Available data —
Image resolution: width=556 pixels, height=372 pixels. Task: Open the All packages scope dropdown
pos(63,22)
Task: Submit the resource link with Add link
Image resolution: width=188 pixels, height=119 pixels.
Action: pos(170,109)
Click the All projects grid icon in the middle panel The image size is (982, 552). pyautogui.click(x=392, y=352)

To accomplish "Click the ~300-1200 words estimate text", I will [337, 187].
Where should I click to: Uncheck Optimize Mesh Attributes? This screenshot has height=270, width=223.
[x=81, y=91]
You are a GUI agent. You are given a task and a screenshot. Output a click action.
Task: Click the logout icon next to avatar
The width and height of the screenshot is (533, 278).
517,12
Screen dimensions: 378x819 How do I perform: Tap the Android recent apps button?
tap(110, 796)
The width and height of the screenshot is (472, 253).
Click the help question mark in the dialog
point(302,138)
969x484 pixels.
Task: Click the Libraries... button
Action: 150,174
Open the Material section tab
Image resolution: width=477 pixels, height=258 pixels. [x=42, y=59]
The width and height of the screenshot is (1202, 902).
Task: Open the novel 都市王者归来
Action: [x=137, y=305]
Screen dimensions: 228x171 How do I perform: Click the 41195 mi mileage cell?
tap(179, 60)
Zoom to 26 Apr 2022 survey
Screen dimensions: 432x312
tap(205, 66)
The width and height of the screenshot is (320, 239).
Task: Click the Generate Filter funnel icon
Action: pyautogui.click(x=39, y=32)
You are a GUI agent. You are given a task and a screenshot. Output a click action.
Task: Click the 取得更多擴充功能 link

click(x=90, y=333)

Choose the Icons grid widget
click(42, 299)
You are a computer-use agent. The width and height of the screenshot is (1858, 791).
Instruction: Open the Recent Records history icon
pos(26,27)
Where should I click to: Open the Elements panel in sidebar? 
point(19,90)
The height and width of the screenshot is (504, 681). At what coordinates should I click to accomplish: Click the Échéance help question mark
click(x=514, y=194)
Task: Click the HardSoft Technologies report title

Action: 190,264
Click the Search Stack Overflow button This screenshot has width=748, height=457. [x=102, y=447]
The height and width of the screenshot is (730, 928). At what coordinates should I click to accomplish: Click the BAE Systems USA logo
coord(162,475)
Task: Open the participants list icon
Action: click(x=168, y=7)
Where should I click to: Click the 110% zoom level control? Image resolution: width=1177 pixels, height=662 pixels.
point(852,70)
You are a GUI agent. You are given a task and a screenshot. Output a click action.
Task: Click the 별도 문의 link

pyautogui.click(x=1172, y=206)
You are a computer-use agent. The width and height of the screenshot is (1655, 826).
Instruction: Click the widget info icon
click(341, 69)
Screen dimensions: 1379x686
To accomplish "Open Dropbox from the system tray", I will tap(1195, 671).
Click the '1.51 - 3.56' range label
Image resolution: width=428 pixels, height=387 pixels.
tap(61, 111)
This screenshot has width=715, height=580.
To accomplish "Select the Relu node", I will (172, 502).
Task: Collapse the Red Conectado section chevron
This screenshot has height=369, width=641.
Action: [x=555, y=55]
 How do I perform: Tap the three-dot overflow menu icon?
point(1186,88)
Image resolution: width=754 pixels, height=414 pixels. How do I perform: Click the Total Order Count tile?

Work required — Can you convert all of the material above into a JSON list of strings, with one string per line and blank lines left out?

Response for this exercise —
[
  "Image resolution: width=556 pixels, height=372 pixels. Task: Open the All packages scope dropdown",
  "pos(63,22)",
  "Task: Submit the resource link with Add link",
  "Image resolution: width=188 pixels, height=119 pixels.",
  "Action: pos(170,109)",
  "Click the All projects grid icon in the middle panel The image size is (982, 552). pyautogui.click(x=392, y=352)",
  "To accomplish \"Click the ~300-1200 words estimate text\", I will [337, 187].",
  "Where should I click to: Uncheck Optimize Mesh Attributes? This screenshot has height=270, width=223.",
  "[x=81, y=91]",
  "You are a GUI agent. You are given a task and a screenshot. Output a click action.",
  "Task: Click the logout icon next to avatar",
  "The width and height of the screenshot is (533, 278).",
  "517,12",
  "Screen dimensions: 378x819 How do I perform: Tap the Android recent apps button?",
  "tap(110, 796)",
  "The width and height of the screenshot is (472, 253).",
  "Click the help question mark in the dialog",
  "point(302,138)",
  "969x484 pixels.",
  "Task: Click the Libraries... button",
  "Action: 150,174",
  "Open the Material section tab",
  "Image resolution: width=477 pixels, height=258 pixels. [x=42, y=59]",
  "The width and height of the screenshot is (1202, 902).",
  "Task: Open the novel 都市王者归来",
  "Action: [x=137, y=305]",
  "Screen dimensions: 228x171 How do I perform: Click the 41195 mi mileage cell?",
  "tap(179, 60)",
  "Zoom to 26 Apr 2022 survey",
  "Screen dimensions: 432x312",
  "tap(205, 66)",
  "The width and height of the screenshot is (320, 239).",
  "Task: Click the Generate Filter funnel icon",
  "Action: pyautogui.click(x=39, y=32)",
  "You are a GUI agent. You are given a task and a screenshot. Output a click action.",
  "Task: Click the 取得更多擴充功能 link",
  "click(x=90, y=333)",
  "Choose the Icons grid widget",
  "click(42, 299)",
  "You are a computer-use agent. The width and height of the screenshot is (1858, 791).",
  "Instruction: Open the Recent Records history icon",
  "pos(26,27)",
  "Where should I click to: Open the Elements panel in sidebar? ",
  "point(19,90)",
  "The height and width of the screenshot is (504, 681). At what coordinates should I click to accomplish: Click the Échéance help question mark",
  "click(x=514, y=194)",
  "Task: Click the HardSoft Technologies report title",
  "Action: 190,264",
  "Click the Search Stack Overflow button This screenshot has width=748, height=457. [x=102, y=447]",
  "The height and width of the screenshot is (730, 928). At what coordinates should I click to accomplish: Click the BAE Systems USA logo",
  "coord(162,475)",
  "Task: Open the participants list icon",
  "Action: click(x=168, y=7)",
  "Where should I click to: Click the 110% zoom level control? Image resolution: width=1177 pixels, height=662 pixels.",
  "point(852,70)",
  "You are a GUI agent. You are given a task and a screenshot. Output a click action.",
  "Task: Click the 별도 문의 link",
  "pyautogui.click(x=1172, y=206)",
  "You are a computer-use agent. The width and height of the screenshot is (1655, 826).",
  "Instruction: Click the widget info icon",
  "click(341, 69)",
  "Screen dimensions: 1379x686",
  "To accomplish \"Open Dropbox from the system tray\", I will tap(1195, 671).",
  "Click the '1.51 - 3.56' range label",
  "Image resolution: width=428 pixels, height=387 pixels.",
  "tap(61, 111)",
  "This screenshot has width=715, height=580.",
  "To accomplish \"Select the Relu node\", I will (172, 502).",
  "Task: Collapse the Red Conectado section chevron",
  "This screenshot has height=369, width=641.",
  "Action: [x=555, y=55]",
  " How do I perform: Tap the three-dot overflow menu icon?",
  "point(1186,88)",
  "Image resolution: width=754 pixels, height=414 pixels. How do I perform: Click the Total Order Count tile?"
]